IEB est reconnu de longue date dans le secteur de l’éducation permanente [1] , un mode de financement précieux pour une kyrielle d’associations actives dans divers champs, allant de l’alphabétisation à la défense des droits humains en passant par la préservation de l’environnement. Mais au-delà d’un mode de financement, c’est une philosophie qui vise à mettre sur pied des CRACS (des Citoyens Responsables Actifs Critiques et Solidaires). En 2021, IEB décide d’articuler cette approche autour de deux grandes thématiques chères à son coeur : le droit à la ville et la justice environnementale.
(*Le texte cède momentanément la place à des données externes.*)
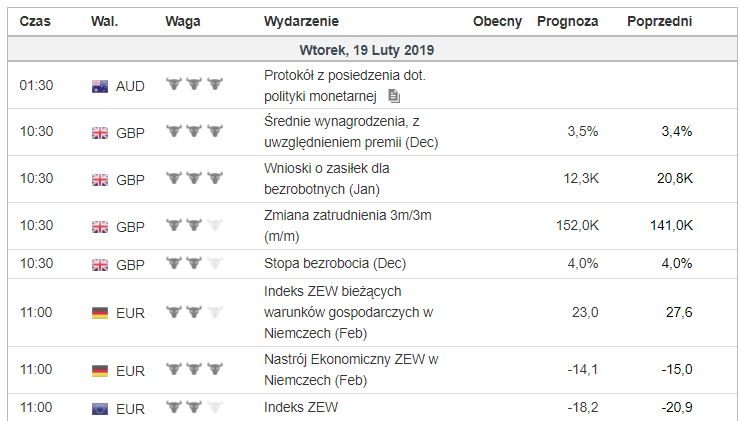
Task: Click the bull icons for Stopa bezrobocia
Action: tap(195, 264)
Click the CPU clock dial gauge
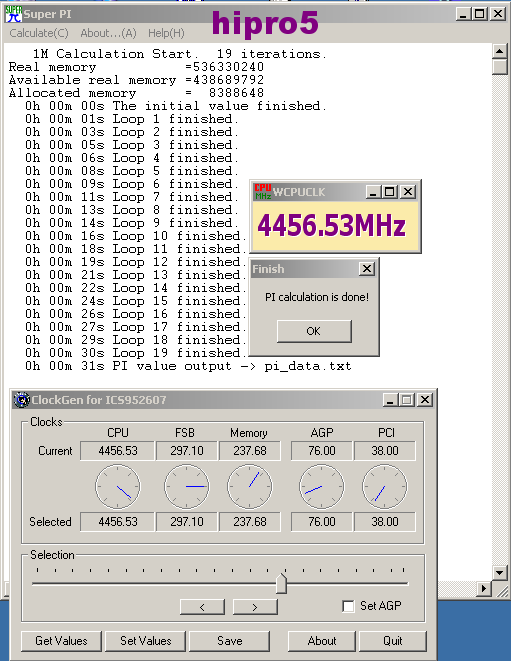The image size is (511, 661). [118, 486]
C’est en 1971, peu de temps avant la naissance d’IEB, qu’un arrêté royal établit les conditions d’agréation et d’octroi de subventions aux organisations d’Éducation permanente. Il sera rapidement suivi par l’arrêté de 1976 qui cadrera pendant près de 30 ans le champ de l’éducation permanente. Porté par le mouvement ouvrier, il sera présenté comme « révolutionnaire » en ce sens qu’il concrétisera une décision prise par le pouvoir politique de reconnaître et financer de manière structurelle des organisations dont l’objet consisterait à critiquer, à questionner, à mettre en débat, et donc à remettre en cause l’action et les choix opérés par les pouvoirs publics.
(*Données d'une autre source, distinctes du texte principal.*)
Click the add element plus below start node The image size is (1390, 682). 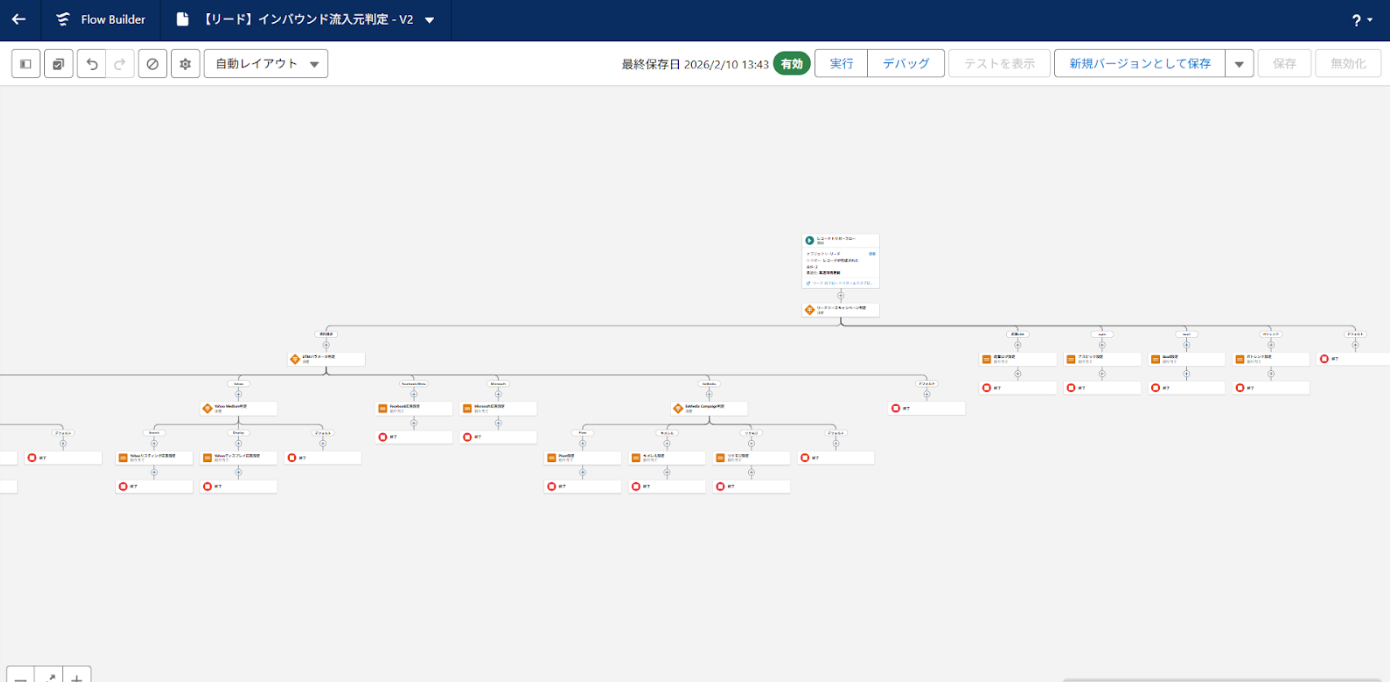pyautogui.click(x=840, y=296)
En 1976, le monde ouvrier et populaire reste central dans la pensée des concepteurs du décret : le public de milieu populaire doit représenter 80 % au moins du groupe concerné. En fait, le décret n’anticipe pas la crise du système fordiste et l’effritement de la société salariale. Or, c’est dans ces années-là que commence la désindustrialisation, que s’installent le chômage de masse, la globalisation accélérée de l’économie, la précarisation de l’emploi, la flexibilisation du travail, que se brouillent les frontières entre classes sociales.
La perte de cet ancrage ouvrier ne manquera pas de déstabiliser nombre de champs d’action et de lutte y compris celui de l’éducation permanente.
La nouvelle classe populaire est au chômage, avec peu de relais dans le monde politique et syndical. Cette classe est aussi peu présente dans les comités de quartier membres d’IEB. La classe moyenne, qui s’était précédemment liée aux classes populaires pour défendre « sa » ville dans les années 70 (luttes du quartier Nord, Bataille des Marolles) contre les grands travaux publics et l’extension incontrôlée des bureaux, entre en compétition avec la classe populaire sur un segment du logement accessible qui se rétrécit et se prévaut de la mixité sociale et du vivre ensemble pour s’installer dans le croissant pauvre, poussée dans le dos par la spéculation et les politiques publiques.
On aurait pu imaginer que cette question de la mue des classes ouvrières et populaires serait au centre de la réforme du décret qui conduira à l’adoption d’un nouveau texte en 2003. Or ce dernier affronte peu cette question, se contentant de diluer l’attention portée au public populaire et de déplacer le curseur en élargissant la reconnaissance à un monde associatif plus large. Alors que l’éducation permanente était jusqu’ici très associée aux organisations du mouvement ouvrier, elle accueille désormais les initiatives issues de nouvelles formes de lutte et de contestation sociale, comme des associations environnementales, interculturelles ou intergénérationnelles.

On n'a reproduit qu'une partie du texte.